◆ **Supplied material**:
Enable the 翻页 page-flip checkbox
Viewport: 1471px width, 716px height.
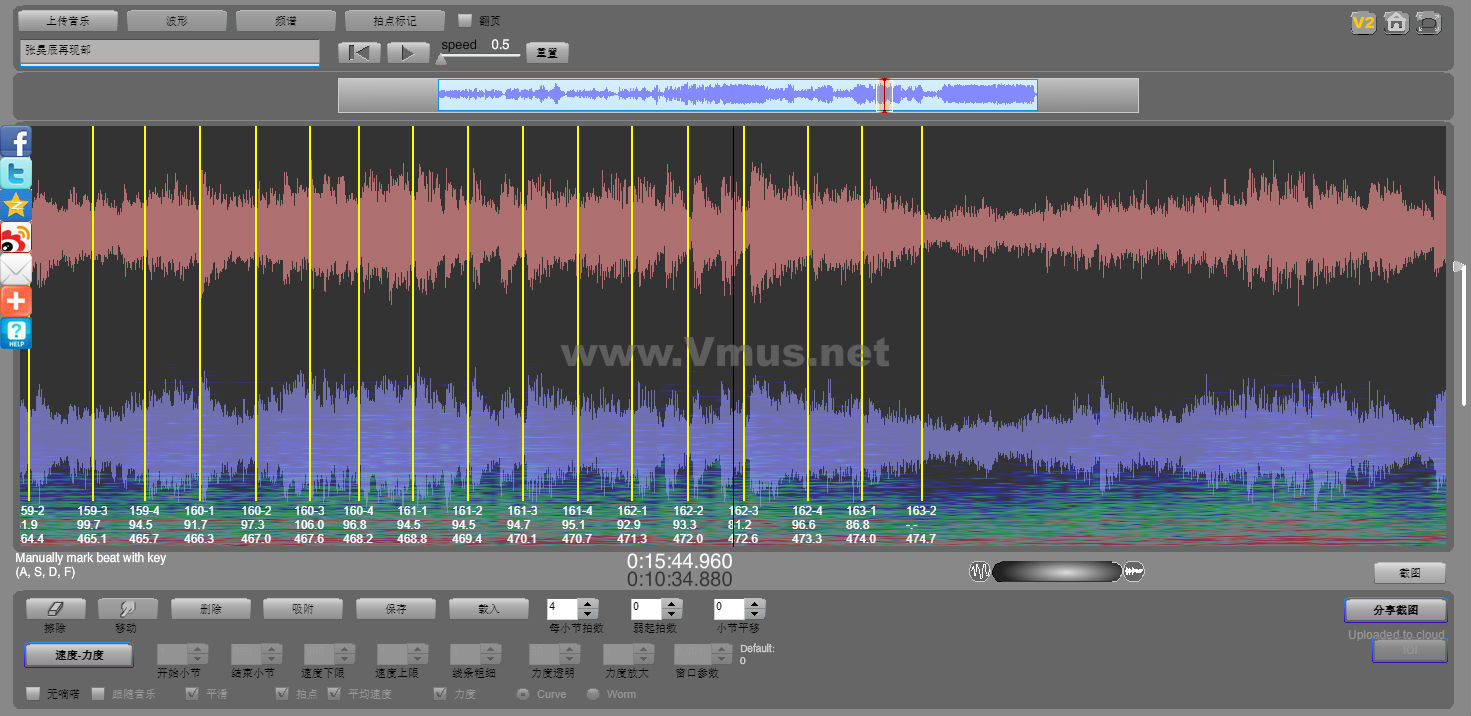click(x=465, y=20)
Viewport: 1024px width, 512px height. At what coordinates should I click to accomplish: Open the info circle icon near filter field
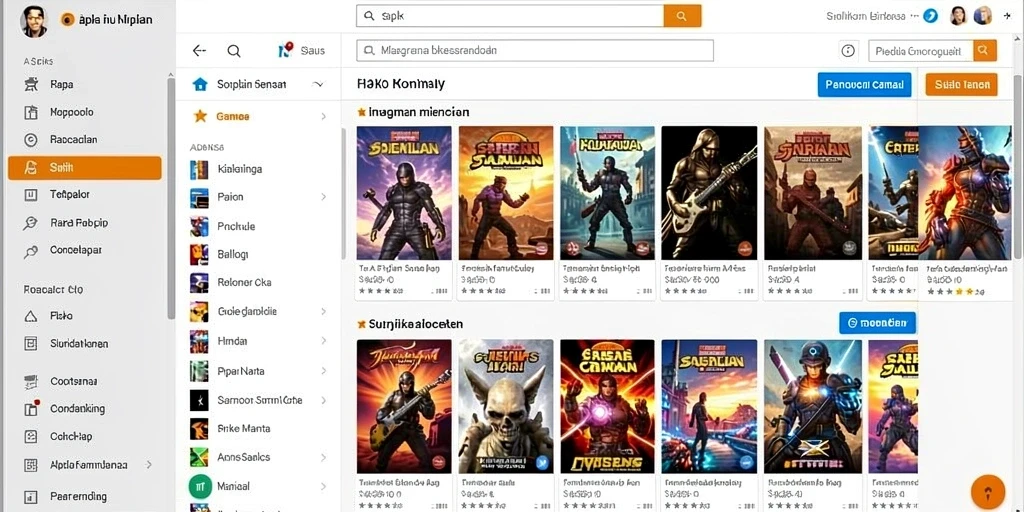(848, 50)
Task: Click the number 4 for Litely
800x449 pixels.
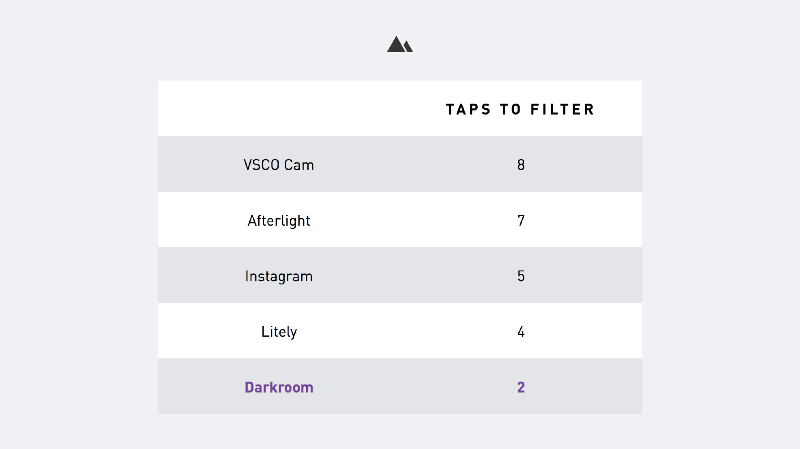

◆ **Exercise**: I'd like the records above given again exactly, please, without the pictures.

◆ **Task answer**:
Enable the 翻页 page-flip checkbox
Viewport: 1471px width, 716px height.
click(x=465, y=20)
Viewport: 1024px width, 512px height. At what coordinates should I click to accomplish: Open the info circle icon near filter field
(848, 50)
Task: Click the number 4 for Litely
800x449 pixels.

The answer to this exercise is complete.